By the way, the pill giving situation is now so minimal that it's not even worth mentioning. I've always maintained that Monster was highly trainable. Now I just have to pretend to pry his mouth open, toss it in there and clamp his mouth closed for a second and the pill is swallowed.
This is a miracle for which I am thankful at least twice everyday.
I'd be more excited if he would stop getting into fights. Clearly, this apartment complex has too many cats and not nearly enough territory. (Plus, my cat is the one who starts the fights. I'm not going to pretend like the creature I affectionately call Monster is anything less.)

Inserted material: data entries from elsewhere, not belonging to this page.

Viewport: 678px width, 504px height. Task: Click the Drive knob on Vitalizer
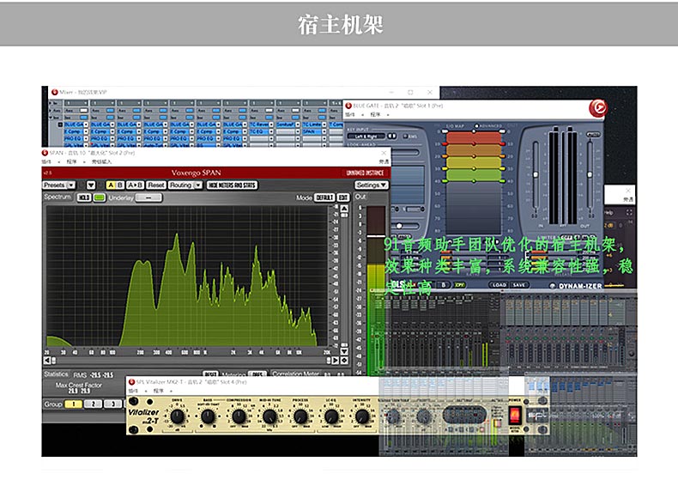177,416
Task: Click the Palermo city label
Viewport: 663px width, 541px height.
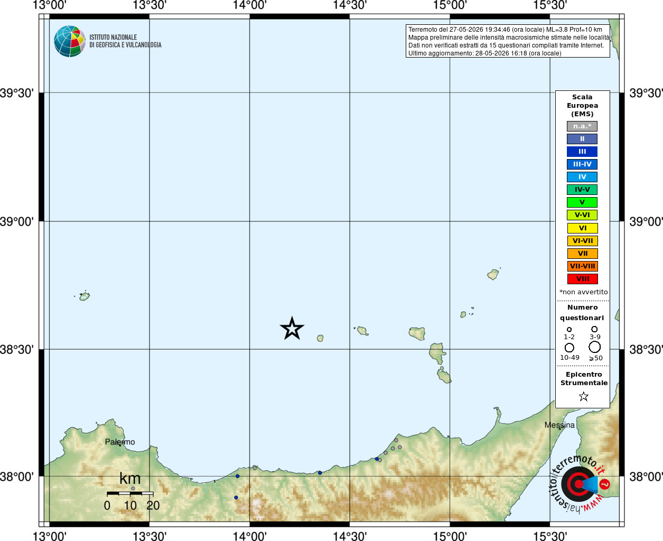Action: click(x=120, y=442)
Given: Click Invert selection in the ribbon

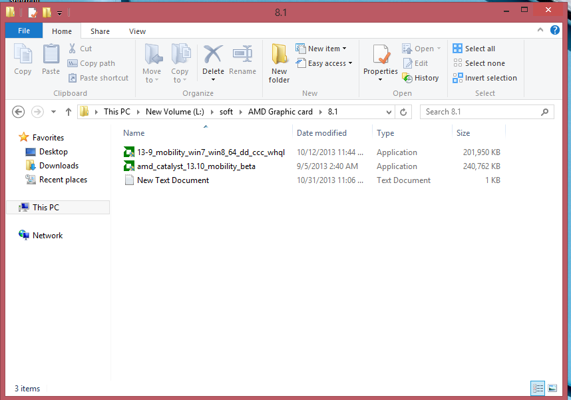Looking at the screenshot, I should tap(484, 78).
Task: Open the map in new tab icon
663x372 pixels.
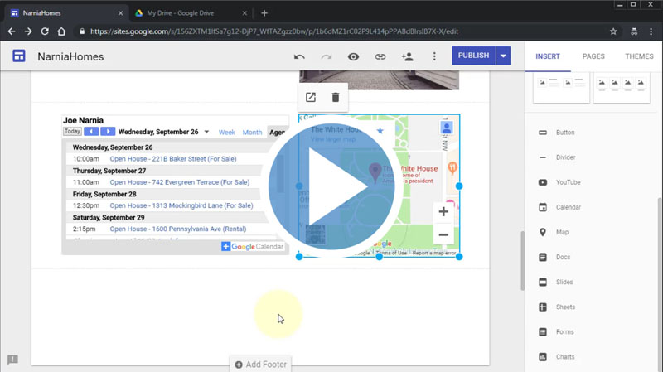Action: click(x=311, y=98)
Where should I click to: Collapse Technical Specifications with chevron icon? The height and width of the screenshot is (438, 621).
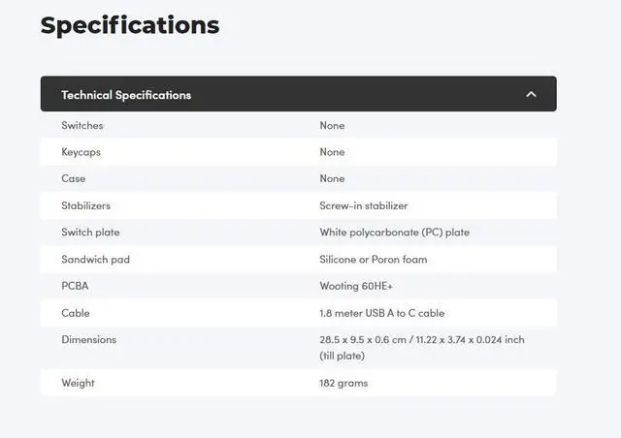point(531,94)
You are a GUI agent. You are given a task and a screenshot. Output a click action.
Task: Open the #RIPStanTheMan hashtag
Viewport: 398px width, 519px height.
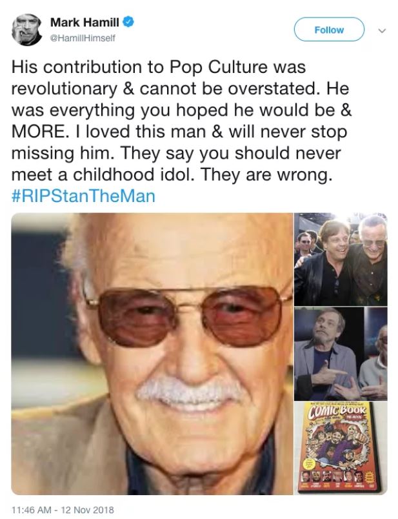(x=83, y=196)
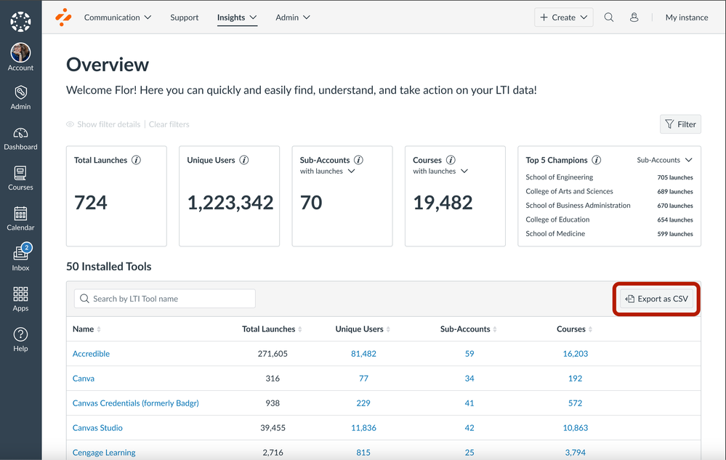The image size is (726, 460).
Task: Open the Inbox with 2 unread
Action: point(20,258)
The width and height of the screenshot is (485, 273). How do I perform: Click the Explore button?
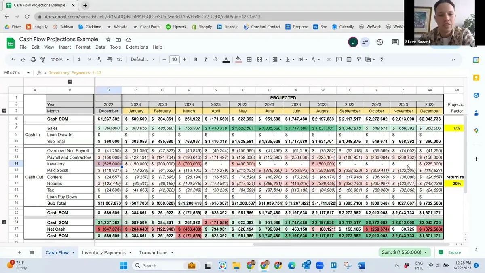coord(451,252)
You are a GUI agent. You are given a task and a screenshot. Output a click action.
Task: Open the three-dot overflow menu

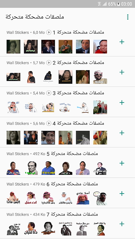tap(128, 17)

So, I've spent two hours cleaning my house, because last night I had company, and oh my goodness was my house disgusting. Those of you who've never seen the way I live are probably thinking that it wasn't THAT bad. Those of you have seen my normal living quarters... um, imagine that I made even less effort at keeping house. It was NASTY.
We're going to call him Verde, because that's what CanadaDave and I just decided. Verde was very nice about pretending that it wasn't actually messy at all. I cannot imagine the level of self control that took.

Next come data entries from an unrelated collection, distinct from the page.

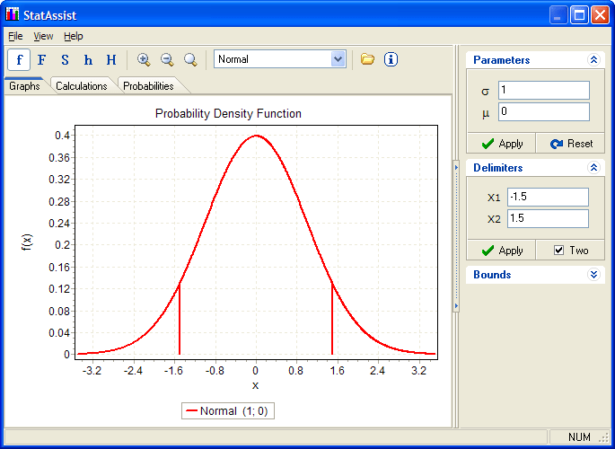615x449 pixels.
Task: Switch to the Calculations tab
Action: 81,86
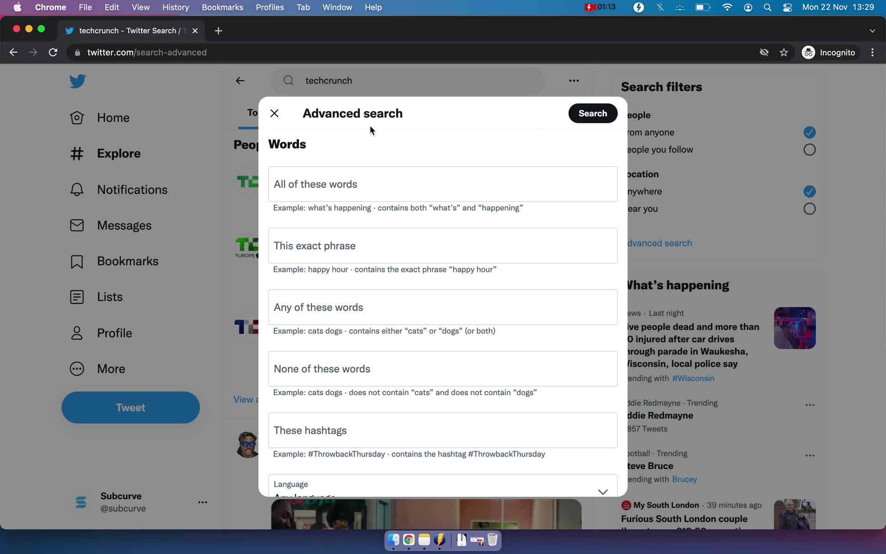Click the 'Advanced search' link in filters
This screenshot has width=886, height=554.
point(656,243)
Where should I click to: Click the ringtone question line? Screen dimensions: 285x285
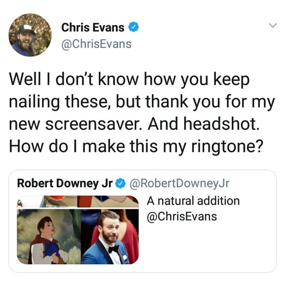coord(136,146)
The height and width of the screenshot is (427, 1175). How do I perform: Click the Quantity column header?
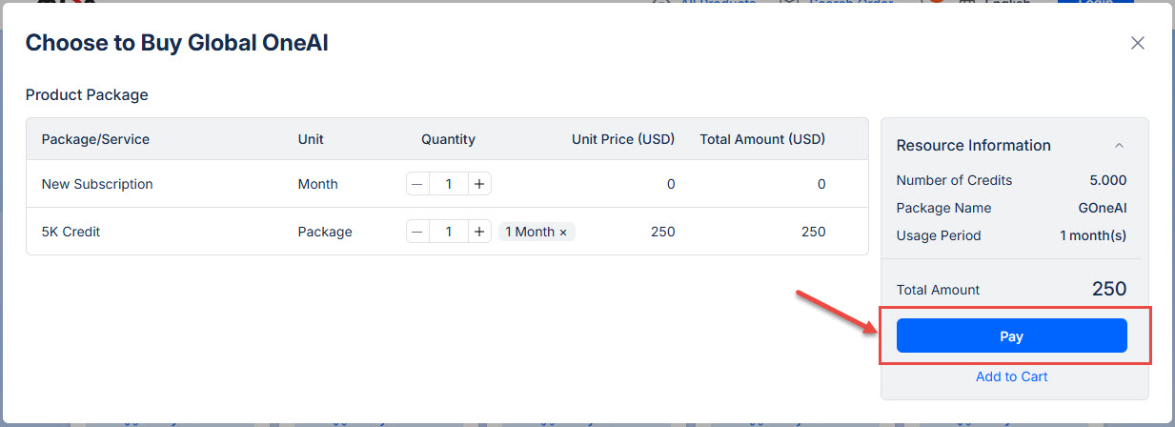(448, 139)
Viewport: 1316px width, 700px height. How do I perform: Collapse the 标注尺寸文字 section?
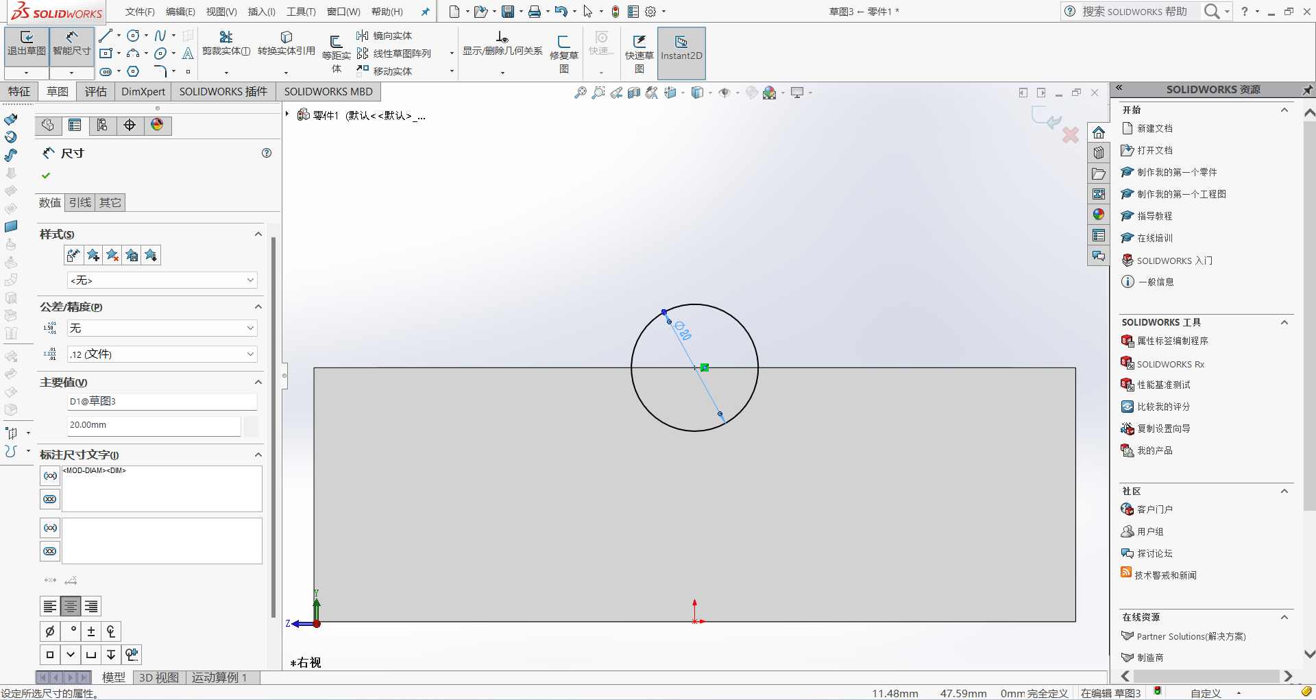click(x=258, y=455)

Seriously? If someone brought me into a house that looked like mine, I wouldn't stay overnight. I might stay an hour if I didn't see any insects.

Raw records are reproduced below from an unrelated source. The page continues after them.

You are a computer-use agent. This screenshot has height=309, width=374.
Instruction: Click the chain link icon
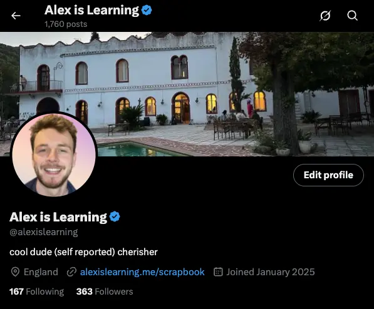coord(71,272)
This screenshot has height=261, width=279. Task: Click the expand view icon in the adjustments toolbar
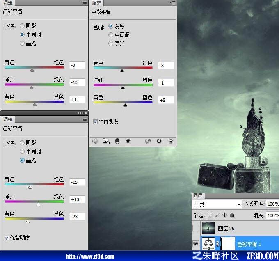click(106, 141)
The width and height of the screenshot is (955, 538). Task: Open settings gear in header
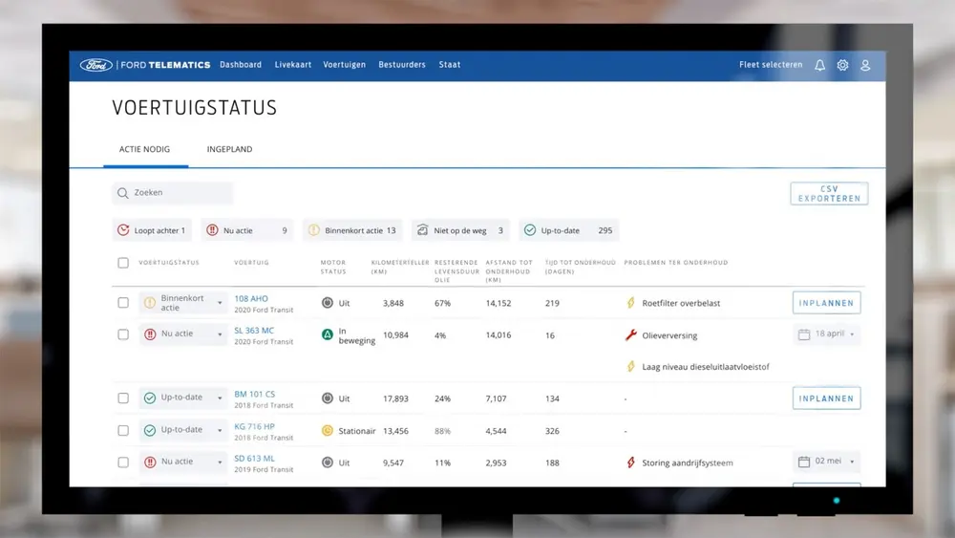point(842,65)
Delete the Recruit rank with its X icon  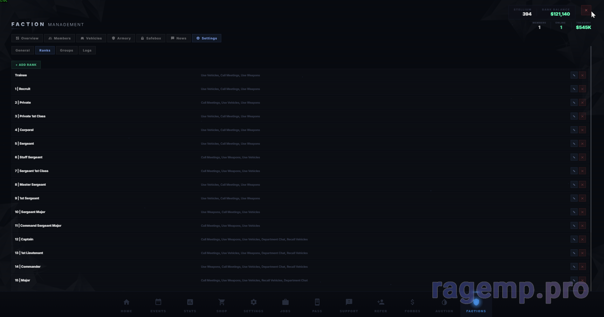582,89
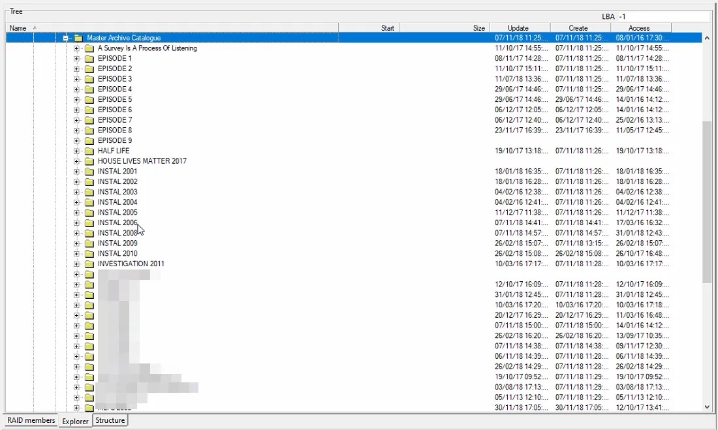
Task: Expand the INSTAL 2005 folder
Action: (x=76, y=213)
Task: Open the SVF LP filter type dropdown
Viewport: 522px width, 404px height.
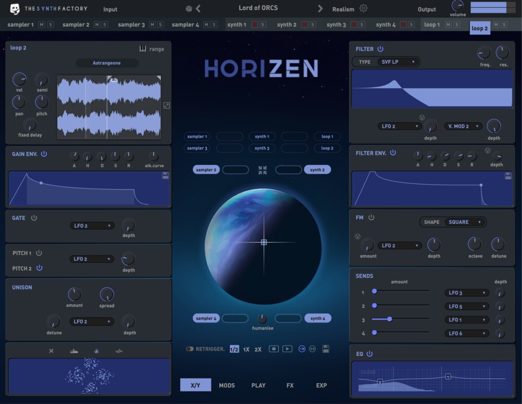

Plus I opened with "That's Isis-Monster. He bites, but he's up to date with his shots. I wouldn't touch him if I were you." after I finished insisting that I knew how disgusting my house is.
Two hours cleaning. I managed to vaccuum most of the living room. I cleaned up half of the most debris-ridden area of the bedroom. I'm sitting in the middle of what's left of it.
Another point in Verde's favor... he's not the least bit allergic to cats. This is not a house for someone with a cat allergy. And he even managed to look entertained when the cat tried to eat his arm.
The kitchen has moved from "fucking frightening and also why all of the dishes are in other parts of the house?" to "certainly unsanitary, but nothing loading the dishwasher and wiping the countertops with straight chlorine bleach wouldn't fix". I call that progress. Not cleanliness but progress.
In an ideal world, I'll load the dishwasher before I go to bed. Then tomorrow I'll finish operation "setting reasonable goals: rendering the house presentable" after Gilmore Girls and Wednesday after the debate and the post-debate rally down the street, we'll be able to come back to my house and hopefully the shock won't kill him.
(I'll sum up the current state of things with a paraphrase of what I wrote to Pratt this morning... "He likes redheads; I like people who think I'm pretty. Neither of us has friends here, and we both like leaving the house. Everybody wins!" He's a very nice boy, although I'm afraid he might smother me if given the chance. Spoiling and indulging I can deal with but not smothering.)
For all you math geeks out there, how it comes to be that your one vote matters.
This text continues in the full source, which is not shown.